A team of researchers led by the Korea Institute of Science and Technology (KIST) believe that prostate cancer can be screened non-invasively and quickly using just a urine sample. If high levels of PCA3 are detected, there’s a high chance of prostate cancer.
Urine tests, however, can also be inaccurate at predicting whether someone really needs a biopsy or not. Instead of looking for just PCA3, the team uses a biosensor made up of a dual-gate field effect transistor to sense the presence of biomarkers in the urine. These biomarkers cause a shift in the transistor’s reference voltage.
By measuring this change after a tiny drop of urine is placed on the biosensor’s surface, scientists can determine the concentration of the biomarkers in the fluid. Trained algorithms can take these concentration readings, and use them to predict whether or not someone has the disease.
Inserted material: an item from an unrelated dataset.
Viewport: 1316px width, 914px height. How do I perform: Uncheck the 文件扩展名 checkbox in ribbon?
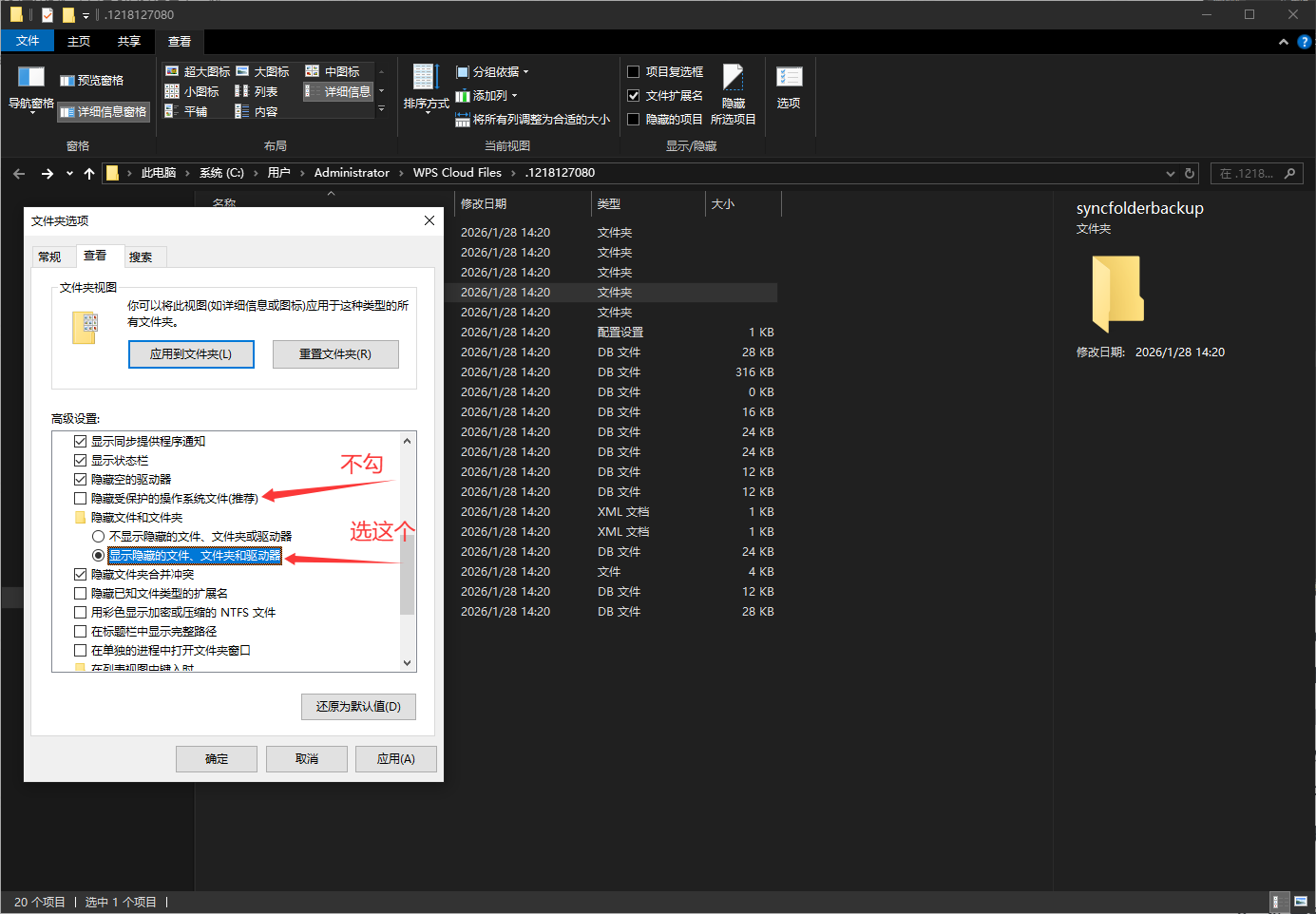634,96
“Basically, a biomarker is a certain substance in our body where its concentration is affected by a specific disease state,” Kwanhyi Lee – co-author of a paper describing the technology, published in ACS Nano, and a principal research scientist at KIST – explained to The Register on Tuesday.
“In our study, we chose four different biomarkers related to prostate cancer. Simply speaking, we see either an increase or decrease of biomarker concentration from cancer patients compared to healthy individuals.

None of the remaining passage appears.